Stored entries
━━━━
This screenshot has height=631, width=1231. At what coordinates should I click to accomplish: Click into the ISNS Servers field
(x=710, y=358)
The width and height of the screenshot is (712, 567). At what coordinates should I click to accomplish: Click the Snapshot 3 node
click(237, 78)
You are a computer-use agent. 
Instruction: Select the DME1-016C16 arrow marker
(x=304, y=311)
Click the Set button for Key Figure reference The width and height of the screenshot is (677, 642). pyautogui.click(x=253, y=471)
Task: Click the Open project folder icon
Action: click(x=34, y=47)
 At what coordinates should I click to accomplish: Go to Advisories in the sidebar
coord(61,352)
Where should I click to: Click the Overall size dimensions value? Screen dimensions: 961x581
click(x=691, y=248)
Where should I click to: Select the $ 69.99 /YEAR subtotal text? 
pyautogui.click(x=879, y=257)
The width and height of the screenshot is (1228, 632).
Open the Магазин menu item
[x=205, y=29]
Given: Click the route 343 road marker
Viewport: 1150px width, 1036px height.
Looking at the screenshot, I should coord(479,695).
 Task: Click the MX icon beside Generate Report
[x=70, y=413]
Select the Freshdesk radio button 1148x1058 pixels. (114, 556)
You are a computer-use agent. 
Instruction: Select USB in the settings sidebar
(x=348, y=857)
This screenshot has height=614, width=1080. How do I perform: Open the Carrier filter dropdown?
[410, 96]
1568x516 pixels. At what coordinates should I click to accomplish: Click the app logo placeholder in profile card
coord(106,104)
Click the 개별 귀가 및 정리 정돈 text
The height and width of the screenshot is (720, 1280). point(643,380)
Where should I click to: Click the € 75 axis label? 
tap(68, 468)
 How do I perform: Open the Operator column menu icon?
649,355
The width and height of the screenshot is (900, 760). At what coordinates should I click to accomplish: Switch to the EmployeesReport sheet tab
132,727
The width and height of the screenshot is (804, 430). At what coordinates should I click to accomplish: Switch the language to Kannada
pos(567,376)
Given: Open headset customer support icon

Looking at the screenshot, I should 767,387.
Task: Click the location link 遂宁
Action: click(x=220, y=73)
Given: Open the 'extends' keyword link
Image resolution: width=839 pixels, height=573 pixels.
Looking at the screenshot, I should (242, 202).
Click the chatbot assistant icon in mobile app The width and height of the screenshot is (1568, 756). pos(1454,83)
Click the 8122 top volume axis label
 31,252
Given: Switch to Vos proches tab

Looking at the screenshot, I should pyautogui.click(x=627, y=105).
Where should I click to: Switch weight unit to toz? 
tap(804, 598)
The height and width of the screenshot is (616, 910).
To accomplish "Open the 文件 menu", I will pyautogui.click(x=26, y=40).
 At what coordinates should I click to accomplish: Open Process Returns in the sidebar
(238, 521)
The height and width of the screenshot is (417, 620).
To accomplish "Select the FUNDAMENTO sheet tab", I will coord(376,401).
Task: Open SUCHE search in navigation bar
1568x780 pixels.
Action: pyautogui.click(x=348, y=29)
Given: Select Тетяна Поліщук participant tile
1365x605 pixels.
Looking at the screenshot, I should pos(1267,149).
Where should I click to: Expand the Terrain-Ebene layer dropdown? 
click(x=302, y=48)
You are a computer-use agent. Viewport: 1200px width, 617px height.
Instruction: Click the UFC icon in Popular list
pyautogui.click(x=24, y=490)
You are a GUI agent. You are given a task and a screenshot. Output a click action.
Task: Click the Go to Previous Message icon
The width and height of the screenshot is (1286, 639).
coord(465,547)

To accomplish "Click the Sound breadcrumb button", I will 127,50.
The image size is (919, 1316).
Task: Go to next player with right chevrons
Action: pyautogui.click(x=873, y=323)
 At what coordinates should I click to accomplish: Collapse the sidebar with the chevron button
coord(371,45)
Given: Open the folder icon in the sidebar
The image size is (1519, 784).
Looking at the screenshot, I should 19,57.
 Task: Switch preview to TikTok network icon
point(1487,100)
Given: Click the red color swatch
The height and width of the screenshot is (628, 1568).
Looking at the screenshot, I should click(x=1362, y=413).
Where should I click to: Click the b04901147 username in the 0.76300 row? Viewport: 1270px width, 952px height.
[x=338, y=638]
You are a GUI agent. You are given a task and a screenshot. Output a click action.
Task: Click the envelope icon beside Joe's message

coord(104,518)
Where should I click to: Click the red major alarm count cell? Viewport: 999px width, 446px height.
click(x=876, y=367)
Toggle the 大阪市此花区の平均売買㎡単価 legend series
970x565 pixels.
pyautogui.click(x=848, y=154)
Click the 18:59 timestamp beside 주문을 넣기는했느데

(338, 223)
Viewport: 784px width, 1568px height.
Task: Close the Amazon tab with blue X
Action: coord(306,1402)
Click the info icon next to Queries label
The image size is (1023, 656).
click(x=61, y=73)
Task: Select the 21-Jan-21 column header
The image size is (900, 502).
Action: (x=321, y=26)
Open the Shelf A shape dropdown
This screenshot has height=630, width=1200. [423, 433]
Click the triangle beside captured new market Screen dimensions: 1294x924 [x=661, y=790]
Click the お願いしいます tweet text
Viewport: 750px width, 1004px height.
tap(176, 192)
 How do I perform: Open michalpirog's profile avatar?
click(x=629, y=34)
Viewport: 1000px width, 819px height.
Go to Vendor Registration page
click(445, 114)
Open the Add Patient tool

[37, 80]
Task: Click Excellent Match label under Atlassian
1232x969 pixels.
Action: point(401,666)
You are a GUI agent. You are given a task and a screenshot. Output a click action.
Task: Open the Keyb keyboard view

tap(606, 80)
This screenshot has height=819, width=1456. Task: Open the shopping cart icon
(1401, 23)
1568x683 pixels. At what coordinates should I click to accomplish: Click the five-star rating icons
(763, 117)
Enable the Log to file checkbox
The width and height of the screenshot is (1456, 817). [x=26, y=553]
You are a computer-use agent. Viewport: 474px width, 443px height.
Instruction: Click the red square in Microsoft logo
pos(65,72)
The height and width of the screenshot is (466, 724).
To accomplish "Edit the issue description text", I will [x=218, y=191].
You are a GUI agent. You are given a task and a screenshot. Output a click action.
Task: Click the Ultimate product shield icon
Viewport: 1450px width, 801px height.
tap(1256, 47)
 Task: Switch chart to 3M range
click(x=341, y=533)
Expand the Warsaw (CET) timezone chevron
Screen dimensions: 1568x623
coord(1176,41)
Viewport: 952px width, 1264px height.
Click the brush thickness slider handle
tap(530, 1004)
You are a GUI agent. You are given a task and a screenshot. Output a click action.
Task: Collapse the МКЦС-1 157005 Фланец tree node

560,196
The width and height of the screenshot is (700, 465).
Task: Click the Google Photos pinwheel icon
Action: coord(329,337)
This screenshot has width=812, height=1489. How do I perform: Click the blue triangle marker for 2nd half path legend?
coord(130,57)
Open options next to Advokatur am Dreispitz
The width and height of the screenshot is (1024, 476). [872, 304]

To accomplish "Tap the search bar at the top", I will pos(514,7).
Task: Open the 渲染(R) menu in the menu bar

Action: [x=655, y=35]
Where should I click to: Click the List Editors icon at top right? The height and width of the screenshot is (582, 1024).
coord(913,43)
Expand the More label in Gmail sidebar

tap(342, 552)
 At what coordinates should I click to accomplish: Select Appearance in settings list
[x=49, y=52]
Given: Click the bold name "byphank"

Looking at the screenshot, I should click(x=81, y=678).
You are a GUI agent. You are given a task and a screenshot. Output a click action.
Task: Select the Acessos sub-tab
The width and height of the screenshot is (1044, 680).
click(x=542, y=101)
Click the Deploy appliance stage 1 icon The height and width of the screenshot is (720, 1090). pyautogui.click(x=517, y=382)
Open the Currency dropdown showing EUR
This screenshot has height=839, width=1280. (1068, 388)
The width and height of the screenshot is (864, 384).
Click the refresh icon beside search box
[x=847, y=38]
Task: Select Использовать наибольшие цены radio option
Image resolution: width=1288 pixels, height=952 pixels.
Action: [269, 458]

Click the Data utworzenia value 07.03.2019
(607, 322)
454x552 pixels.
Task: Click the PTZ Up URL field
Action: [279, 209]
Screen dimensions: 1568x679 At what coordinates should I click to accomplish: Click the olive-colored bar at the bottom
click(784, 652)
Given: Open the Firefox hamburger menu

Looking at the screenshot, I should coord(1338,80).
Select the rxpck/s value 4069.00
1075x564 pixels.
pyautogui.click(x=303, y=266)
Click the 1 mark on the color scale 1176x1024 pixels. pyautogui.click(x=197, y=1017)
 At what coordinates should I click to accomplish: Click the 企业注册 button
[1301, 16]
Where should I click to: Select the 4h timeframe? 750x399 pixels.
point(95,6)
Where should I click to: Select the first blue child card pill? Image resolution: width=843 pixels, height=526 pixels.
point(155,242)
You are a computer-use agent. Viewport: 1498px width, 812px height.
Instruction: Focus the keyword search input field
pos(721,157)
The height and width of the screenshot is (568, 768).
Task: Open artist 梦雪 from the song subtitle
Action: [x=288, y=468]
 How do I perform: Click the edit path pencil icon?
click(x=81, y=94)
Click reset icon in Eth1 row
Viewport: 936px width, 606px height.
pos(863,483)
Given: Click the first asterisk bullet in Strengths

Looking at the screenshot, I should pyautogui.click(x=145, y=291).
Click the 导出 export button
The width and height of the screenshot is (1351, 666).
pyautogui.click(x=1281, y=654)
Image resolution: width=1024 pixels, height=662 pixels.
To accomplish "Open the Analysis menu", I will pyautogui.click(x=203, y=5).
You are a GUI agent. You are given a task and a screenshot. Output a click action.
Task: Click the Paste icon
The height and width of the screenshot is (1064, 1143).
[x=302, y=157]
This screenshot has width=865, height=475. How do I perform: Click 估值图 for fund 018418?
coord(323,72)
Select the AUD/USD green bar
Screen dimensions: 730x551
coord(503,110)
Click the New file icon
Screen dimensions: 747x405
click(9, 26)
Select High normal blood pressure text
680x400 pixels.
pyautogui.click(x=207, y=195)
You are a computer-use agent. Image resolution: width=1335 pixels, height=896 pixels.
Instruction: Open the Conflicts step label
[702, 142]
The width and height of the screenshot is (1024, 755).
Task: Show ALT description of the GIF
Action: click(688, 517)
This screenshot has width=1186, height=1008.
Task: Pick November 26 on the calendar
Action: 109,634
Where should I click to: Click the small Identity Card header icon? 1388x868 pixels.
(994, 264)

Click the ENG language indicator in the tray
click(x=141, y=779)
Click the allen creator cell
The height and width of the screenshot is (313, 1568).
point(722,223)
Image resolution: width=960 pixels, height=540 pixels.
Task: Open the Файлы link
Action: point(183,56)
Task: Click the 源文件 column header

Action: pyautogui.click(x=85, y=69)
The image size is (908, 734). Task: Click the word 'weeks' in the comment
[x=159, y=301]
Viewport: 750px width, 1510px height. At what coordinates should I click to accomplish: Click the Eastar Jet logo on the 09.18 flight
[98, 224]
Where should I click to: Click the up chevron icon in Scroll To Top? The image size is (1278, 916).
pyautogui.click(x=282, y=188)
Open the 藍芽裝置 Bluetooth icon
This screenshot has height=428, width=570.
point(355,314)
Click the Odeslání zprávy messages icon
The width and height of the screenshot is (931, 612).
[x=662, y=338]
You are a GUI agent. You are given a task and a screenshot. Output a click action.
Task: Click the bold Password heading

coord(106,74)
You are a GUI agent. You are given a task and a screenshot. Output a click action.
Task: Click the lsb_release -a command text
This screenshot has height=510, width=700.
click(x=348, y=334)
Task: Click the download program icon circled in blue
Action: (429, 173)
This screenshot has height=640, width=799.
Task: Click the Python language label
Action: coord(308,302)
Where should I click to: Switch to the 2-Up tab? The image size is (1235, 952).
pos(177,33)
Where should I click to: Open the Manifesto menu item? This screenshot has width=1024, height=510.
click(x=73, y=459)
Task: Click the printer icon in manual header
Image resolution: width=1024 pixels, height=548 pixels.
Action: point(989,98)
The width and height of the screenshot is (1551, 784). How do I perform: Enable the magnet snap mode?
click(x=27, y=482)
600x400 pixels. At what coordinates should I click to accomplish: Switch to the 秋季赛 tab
━━━━
TASK STATEMENT
All lines above from the one containing "Where should I click to: Select the 4h" to the one containing "You are a computer-use agent. Image" must be repeated exactly, both lines included, and no others.

REPLY TO THE TASK
Where should I click to: Select the 4h timeframe? 750x399 pixels.
point(95,6)
Where should I click to: Select the first blue child card pill? Image resolution: width=843 pixels, height=526 pixels.
point(155,242)
You are a computer-use agent. Viewport: 1498px width, 812px height.
Instruction: Focus the keyword search input field
pos(721,157)
The height and width of the screenshot is (568, 768).
Task: Open artist 梦雪 from the song subtitle
Action: [x=288, y=468]
 How do I perform: Click the edit path pencil icon?
click(x=81, y=94)
Click reset icon in Eth1 row
Viewport: 936px width, 606px height.
pos(863,483)
Given: Click the first asterisk bullet in Strengths

Looking at the screenshot, I should pyautogui.click(x=145, y=291).
Click the 导出 export button
The width and height of the screenshot is (1351, 666).
pyautogui.click(x=1281, y=654)
Image resolution: width=1024 pixels, height=662 pixels.
To accomplish "Open the Analysis menu", I will pyautogui.click(x=203, y=5).
You are a GUI agent. You are given a task and a screenshot. Output a click action.
Task: Click the Paste icon
The height and width of the screenshot is (1064, 1143).
[x=302, y=157]
This screenshot has width=865, height=475. How do I perform: Click 估值图 for fund 018418?
coord(323,72)
Select the AUD/USD green bar
Screen dimensions: 730x551
coord(503,110)
Click the New file icon
Screen dimensions: 747x405
click(9, 26)
Select High normal blood pressure text
680x400 pixels.
pyautogui.click(x=207, y=195)
You are a computer-use agent. Image resolution: width=1335 pixels, height=896 pixels.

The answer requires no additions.